Dados do Ministério dos Direitos Humanos e Cidadania (MDHC), citados pela revista, mostram que em 2013 foram registradas 3,7 mil vítimas de violência nas escolas, número que sobe para 13,1 mil em 2023.
Alunos, professores e outros membros da comunidade escolar foram afetados. Houve 2.200 casos de automutilação, incluindo automutilação, autopunição e suicídio, um tipo de violência que aumentou 95 vezes durante o período avaliado.

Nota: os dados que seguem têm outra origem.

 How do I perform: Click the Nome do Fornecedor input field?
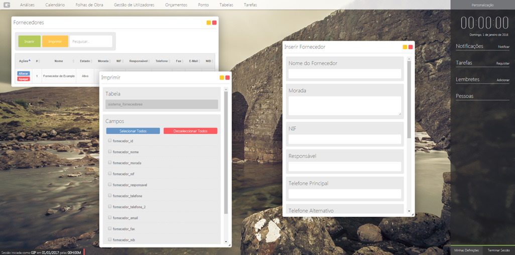click(x=345, y=74)
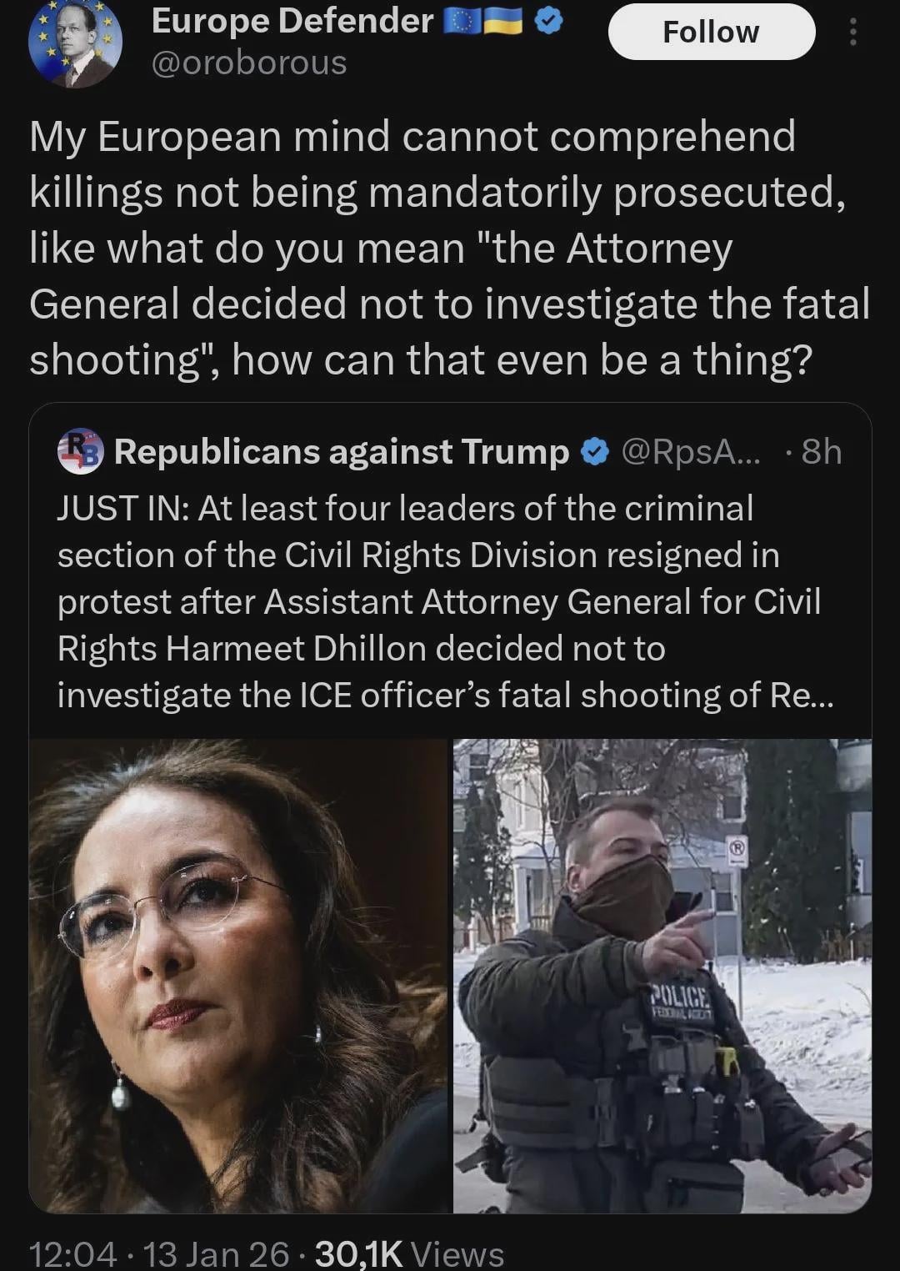Screen dimensions: 900x1271
Task: Open the three-dot more options menu
Action: point(852,33)
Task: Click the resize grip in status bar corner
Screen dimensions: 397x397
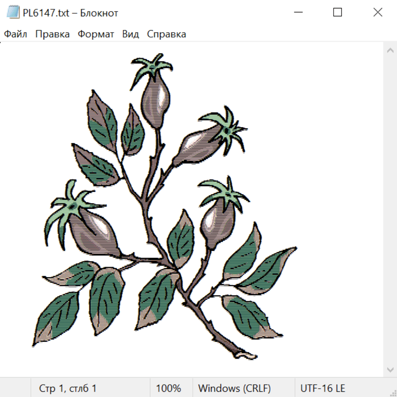Action: 392,392
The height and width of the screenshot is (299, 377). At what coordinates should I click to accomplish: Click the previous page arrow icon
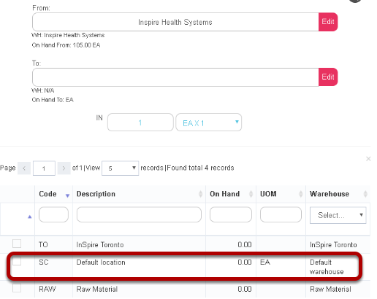point(24,168)
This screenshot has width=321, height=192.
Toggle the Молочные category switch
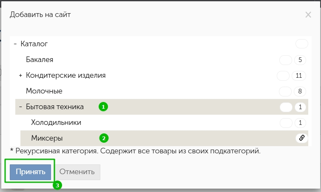[285, 91]
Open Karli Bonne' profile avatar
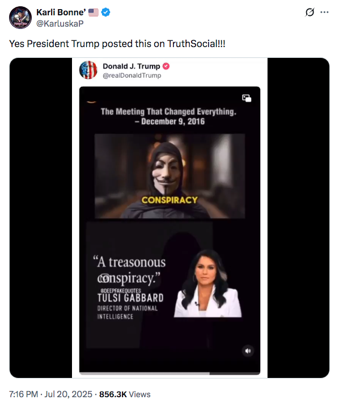The height and width of the screenshot is (408, 339). pos(20,18)
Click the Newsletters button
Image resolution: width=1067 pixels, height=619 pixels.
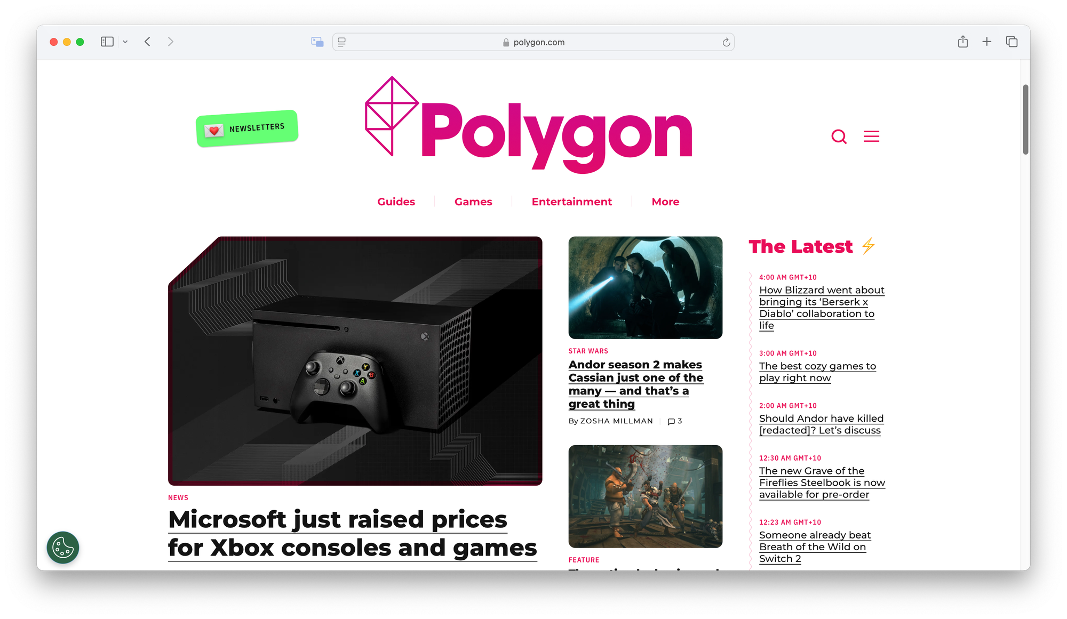coord(247,128)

De acordo com a pesquisa, o Ministério da Educação (MEC) reconhece quatro tipos de violência que afetam a comunidade escolar: agressões extremas, com ataques premeditados e letais; violência interpessoal, que inclui hostilidade e discriminação entre alunos e professores; bullying, caracterizado por repetidas intimidações físicas, verbais ou psicológicas; e violência institucional, que inclui práticas excludentes por parte das escolas, como o uso de materiais didáticos que ignoram a diversidade racial e de gênero.
O Ministério da Educação também menciona problemas envolvendo as instituições, como tráfico de drogas, tiroteios e roubos.
Entre as causas do aumento da violência escolar, a pesquisa aponta a desvalorização da educação no imaginário coletivo, a relativização do discurso de ódio e a falta de preparo das secretarias de educação para lidar com conflitos decorrentes de situações de racismo e misoginia.